• PROBLEM REQUIREMENTS:
From the line containing "Open the Dynamic" to the last line of the records below, retype every line exactly and output nothing else.

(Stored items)
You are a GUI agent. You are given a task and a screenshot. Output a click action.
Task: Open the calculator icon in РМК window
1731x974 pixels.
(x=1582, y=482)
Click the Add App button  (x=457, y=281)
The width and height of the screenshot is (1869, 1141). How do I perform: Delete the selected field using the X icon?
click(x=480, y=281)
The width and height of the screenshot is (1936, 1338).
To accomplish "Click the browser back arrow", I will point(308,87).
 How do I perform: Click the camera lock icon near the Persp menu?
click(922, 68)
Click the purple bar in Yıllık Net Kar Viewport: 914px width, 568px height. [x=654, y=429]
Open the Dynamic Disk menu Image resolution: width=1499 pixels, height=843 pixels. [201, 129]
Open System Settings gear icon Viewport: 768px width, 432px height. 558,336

• RESPONSE:
Open the Dynamic Disk menu Image resolution: width=1499 pixels, height=843 pixels. [201, 129]
Open System Settings gear icon Viewport: 768px width, 432px height. 558,336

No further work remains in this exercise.